Transcribe exactly, and only, the lines running from the one with "Open the Back button history dropdown arrow" to the end of the entries below, both included, without any pictures.

============================================================

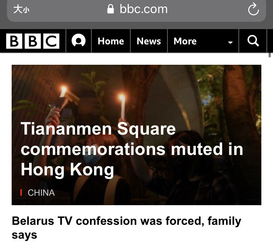
Task: Expand the More menu dropdown arrow
Action: point(230,42)
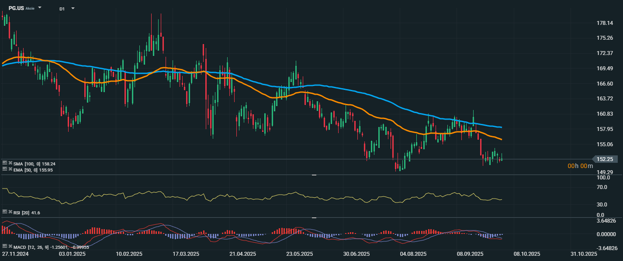Click the PG.US symbol name

click(16, 8)
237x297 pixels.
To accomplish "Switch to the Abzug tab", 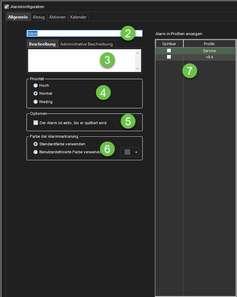I will coord(38,17).
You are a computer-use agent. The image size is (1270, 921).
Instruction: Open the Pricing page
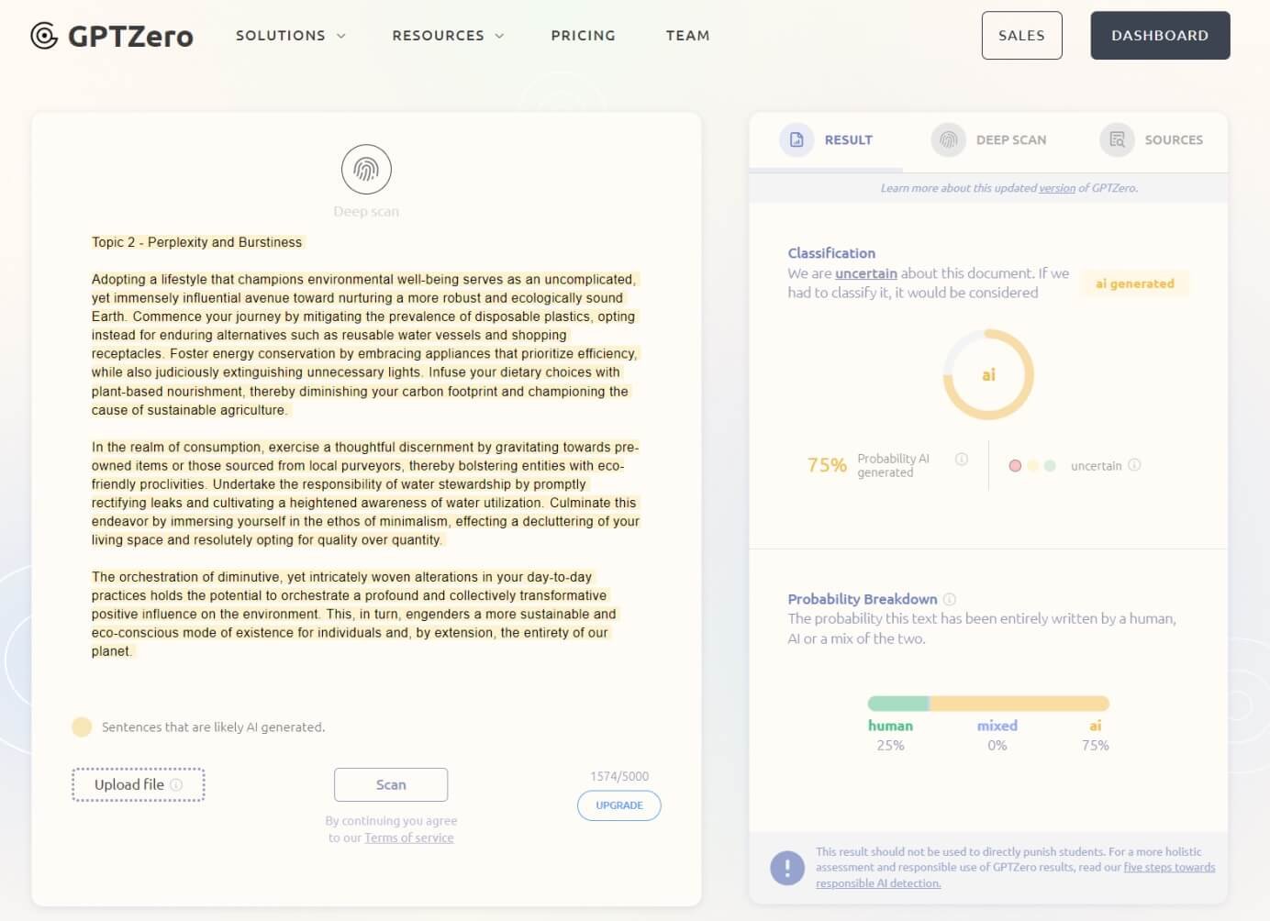click(x=583, y=36)
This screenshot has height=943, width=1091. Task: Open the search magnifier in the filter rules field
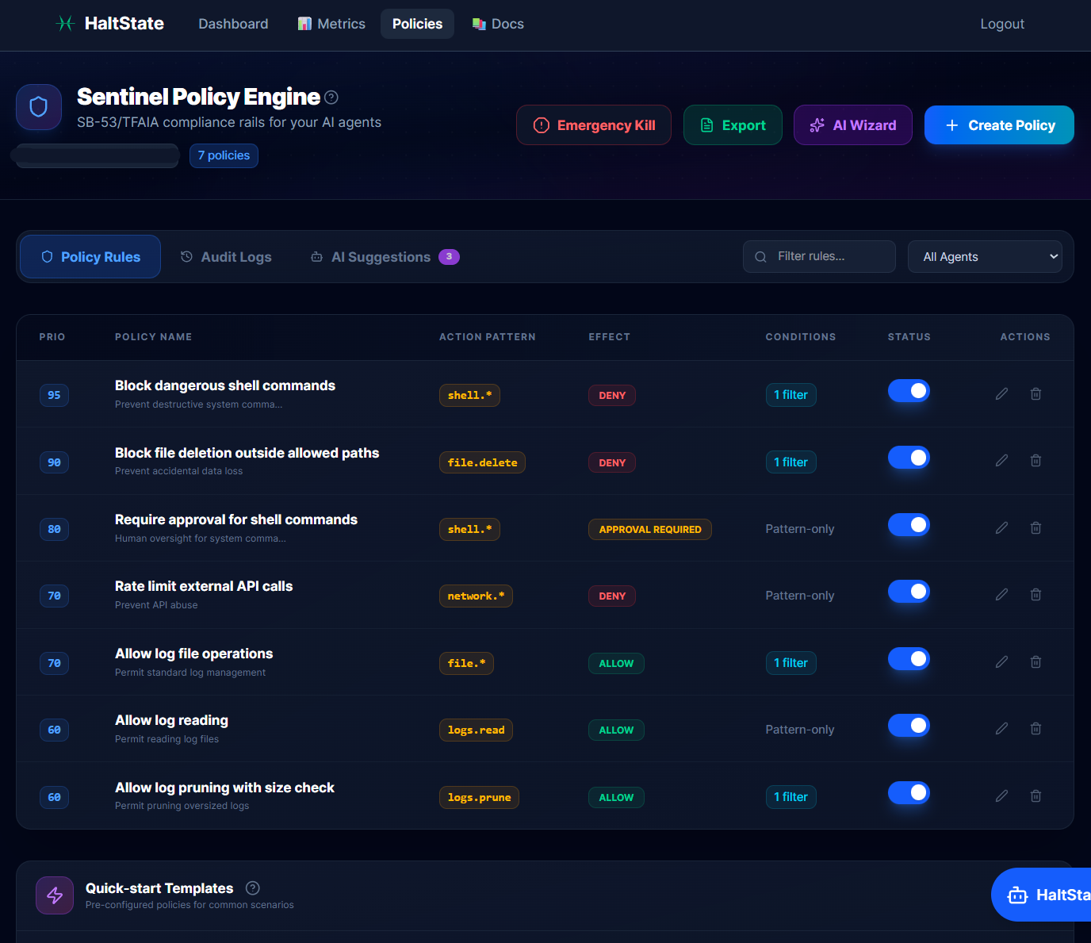click(760, 256)
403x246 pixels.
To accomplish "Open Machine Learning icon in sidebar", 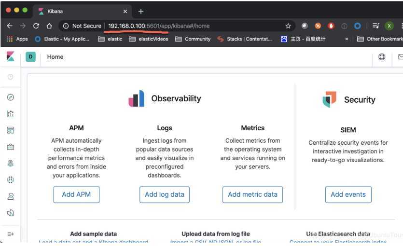I will point(10,179).
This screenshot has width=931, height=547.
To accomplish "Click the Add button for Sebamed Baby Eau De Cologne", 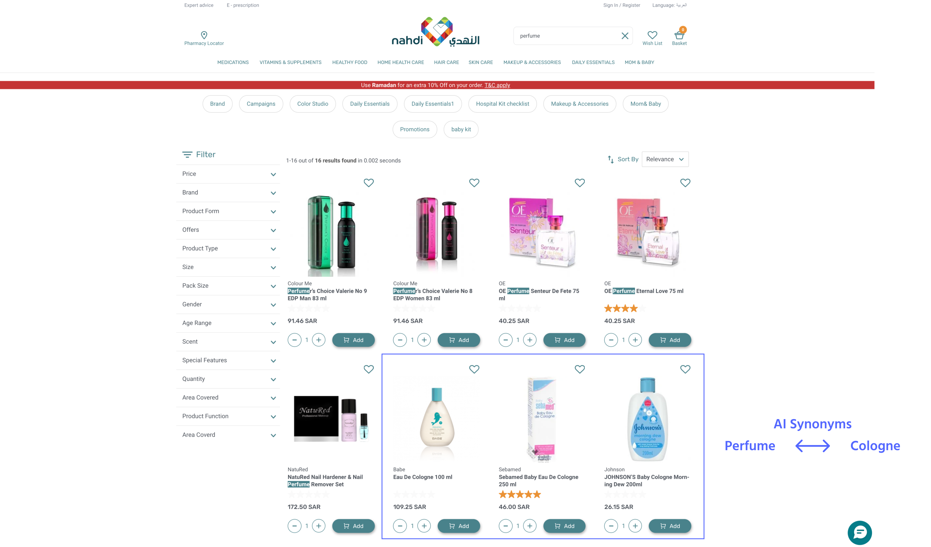I will pos(564,526).
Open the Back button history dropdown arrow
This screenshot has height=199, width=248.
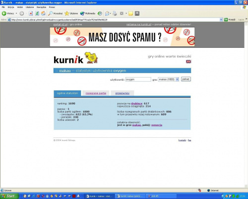[x=16, y=13]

============================================================

Written answer —
Open the Back button history dropdown arrow
This screenshot has height=199, width=248.
[x=16, y=13]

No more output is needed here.